Open AccessElucidating novel disease mechanisms in severe asthma
Author(s) -
Kim Richard Y,
Rae Brittany,
Neal Rachel,
Donovan Chantal,
Pinkerton James,
Balachandran Lohis,
Starkey Malcolm R,
Knight Darryl A,
Horvat Jay C,
Hansbro Philip M
Publication year - 2016
Publication title -
clinical and translational immunology
Language(s) - English
Resource type - Journals
SCImago Journal Rank - 2.321
H-Index - 34
ISSN - 2050-0068
DOI - 10.1038/cti.2016.37
Subject(s) - medicine , asthma , disease , rheumatoid arthritis , inflammatory bowel disease , bioinformatics , intensive care medicine , immunology , biology
Corticosteroids are broadly active and potent anti‐inflammatory agents that, despite the introduction of biologics, remain as the mainstay therapy for many chronic inflammatory diseases, including inflammatory bowel diseases, nephrotic syndrome, rheumatoid arthritis, chronic obstructive pulmonary disease and asthma. Significantly, there are cohorts of these patients with poor sensitivity to steroid treatment even with high doses, which can lead to many iatrogenic side effects. The dose‐limiting toxicity of corticosteroids, and the lack of effective therapeutic alternatives, leads to substantial excess morbidity and healthcare expenditure.
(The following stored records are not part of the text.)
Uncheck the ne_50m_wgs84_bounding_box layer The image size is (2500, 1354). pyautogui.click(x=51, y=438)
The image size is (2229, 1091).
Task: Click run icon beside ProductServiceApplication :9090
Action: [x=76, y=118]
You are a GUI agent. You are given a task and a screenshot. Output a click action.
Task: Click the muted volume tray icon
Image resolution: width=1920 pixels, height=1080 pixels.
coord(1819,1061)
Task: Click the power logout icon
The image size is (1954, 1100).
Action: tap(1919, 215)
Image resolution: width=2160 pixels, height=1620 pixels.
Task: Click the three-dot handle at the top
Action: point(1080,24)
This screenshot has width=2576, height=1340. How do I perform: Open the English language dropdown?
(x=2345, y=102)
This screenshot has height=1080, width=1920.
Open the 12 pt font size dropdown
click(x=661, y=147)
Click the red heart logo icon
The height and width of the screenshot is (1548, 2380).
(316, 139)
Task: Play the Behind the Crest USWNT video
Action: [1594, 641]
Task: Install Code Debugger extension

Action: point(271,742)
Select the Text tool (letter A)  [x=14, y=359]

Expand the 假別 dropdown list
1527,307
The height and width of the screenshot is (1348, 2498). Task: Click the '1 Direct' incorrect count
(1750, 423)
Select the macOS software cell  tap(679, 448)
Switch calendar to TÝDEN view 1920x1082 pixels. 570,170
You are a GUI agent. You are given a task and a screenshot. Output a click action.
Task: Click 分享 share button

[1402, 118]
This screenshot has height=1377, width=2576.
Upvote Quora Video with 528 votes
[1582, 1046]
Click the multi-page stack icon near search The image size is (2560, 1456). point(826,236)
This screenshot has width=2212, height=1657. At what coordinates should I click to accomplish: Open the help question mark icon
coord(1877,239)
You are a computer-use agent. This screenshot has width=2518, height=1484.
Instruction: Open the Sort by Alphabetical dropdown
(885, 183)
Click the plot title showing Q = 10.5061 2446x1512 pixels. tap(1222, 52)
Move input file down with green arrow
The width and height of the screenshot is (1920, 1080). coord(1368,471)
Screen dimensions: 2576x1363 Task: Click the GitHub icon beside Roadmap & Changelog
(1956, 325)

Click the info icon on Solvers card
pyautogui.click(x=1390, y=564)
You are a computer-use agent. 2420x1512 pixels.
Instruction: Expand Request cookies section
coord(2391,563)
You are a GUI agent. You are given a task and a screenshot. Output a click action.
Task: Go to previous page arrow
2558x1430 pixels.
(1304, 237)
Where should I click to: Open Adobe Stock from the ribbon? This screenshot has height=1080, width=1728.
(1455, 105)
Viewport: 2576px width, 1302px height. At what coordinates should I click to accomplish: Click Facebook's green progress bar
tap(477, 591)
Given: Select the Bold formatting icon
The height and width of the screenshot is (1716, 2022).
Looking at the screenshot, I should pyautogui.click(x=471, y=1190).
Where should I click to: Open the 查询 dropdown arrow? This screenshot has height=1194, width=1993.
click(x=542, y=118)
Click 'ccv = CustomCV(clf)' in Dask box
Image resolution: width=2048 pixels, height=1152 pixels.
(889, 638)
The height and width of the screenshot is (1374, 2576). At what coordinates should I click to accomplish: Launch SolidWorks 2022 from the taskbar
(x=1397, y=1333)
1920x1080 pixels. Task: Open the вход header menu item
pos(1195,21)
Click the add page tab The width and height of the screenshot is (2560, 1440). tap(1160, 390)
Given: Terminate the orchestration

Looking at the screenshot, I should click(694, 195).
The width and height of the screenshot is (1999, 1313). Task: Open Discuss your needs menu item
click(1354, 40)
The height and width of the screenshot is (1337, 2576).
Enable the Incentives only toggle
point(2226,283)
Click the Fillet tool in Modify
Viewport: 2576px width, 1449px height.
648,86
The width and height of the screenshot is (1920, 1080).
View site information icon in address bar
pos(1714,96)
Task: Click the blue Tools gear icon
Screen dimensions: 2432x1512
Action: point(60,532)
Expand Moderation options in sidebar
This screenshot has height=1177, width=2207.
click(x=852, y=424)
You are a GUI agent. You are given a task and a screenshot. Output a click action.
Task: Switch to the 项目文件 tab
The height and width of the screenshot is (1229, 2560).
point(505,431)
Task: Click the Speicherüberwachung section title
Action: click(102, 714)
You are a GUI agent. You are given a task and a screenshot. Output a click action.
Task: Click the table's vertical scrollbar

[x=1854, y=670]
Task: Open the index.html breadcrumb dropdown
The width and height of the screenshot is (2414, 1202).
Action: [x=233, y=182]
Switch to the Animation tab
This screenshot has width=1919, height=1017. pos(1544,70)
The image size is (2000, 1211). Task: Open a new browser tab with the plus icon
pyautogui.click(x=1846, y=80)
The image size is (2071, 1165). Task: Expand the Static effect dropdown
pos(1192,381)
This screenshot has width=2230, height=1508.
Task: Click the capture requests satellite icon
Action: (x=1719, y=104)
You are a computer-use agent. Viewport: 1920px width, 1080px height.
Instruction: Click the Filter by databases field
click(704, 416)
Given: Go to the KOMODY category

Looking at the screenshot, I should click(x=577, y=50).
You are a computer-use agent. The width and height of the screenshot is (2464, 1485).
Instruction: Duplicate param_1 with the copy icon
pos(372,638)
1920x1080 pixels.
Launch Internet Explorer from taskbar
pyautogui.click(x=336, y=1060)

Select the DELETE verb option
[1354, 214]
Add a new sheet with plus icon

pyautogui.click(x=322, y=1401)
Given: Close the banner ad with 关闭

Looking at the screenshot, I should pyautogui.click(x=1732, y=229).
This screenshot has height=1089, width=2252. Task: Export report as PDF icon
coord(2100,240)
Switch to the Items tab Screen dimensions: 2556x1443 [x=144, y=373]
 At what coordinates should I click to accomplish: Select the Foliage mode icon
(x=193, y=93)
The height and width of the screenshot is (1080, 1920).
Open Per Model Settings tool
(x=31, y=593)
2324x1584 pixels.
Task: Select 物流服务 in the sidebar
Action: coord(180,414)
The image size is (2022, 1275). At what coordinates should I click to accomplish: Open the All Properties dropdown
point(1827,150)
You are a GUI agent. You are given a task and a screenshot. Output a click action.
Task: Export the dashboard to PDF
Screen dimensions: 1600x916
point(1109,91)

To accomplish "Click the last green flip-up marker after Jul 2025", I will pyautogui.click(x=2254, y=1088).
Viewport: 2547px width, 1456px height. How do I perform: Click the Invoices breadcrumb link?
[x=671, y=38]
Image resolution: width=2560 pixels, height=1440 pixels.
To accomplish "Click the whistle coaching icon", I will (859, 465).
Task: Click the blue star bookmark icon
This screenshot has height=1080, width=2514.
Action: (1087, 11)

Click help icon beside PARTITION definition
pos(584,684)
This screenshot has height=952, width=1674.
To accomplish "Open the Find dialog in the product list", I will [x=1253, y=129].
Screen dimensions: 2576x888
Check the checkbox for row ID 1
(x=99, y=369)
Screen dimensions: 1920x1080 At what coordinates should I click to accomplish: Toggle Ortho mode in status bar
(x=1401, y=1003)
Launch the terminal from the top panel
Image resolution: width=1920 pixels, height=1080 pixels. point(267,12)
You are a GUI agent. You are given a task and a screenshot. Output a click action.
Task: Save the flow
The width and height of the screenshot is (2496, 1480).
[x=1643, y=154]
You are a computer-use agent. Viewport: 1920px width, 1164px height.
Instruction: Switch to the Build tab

We have developed novel murine models of respiratory infection‐induced, severe, steroid‐resistant asthma that recapitulate the hallmark features of the human disease. These models can be used to elucidate novel disease mechanisms and identify new therapeutic targets in severe asthma. Hypothesis‐driven studies can elucidate the roles of specific factors and pathways. Alternatively, 'Omics approaches can be used to rapidly generate new targets. Similar approaches can be used in other diseases.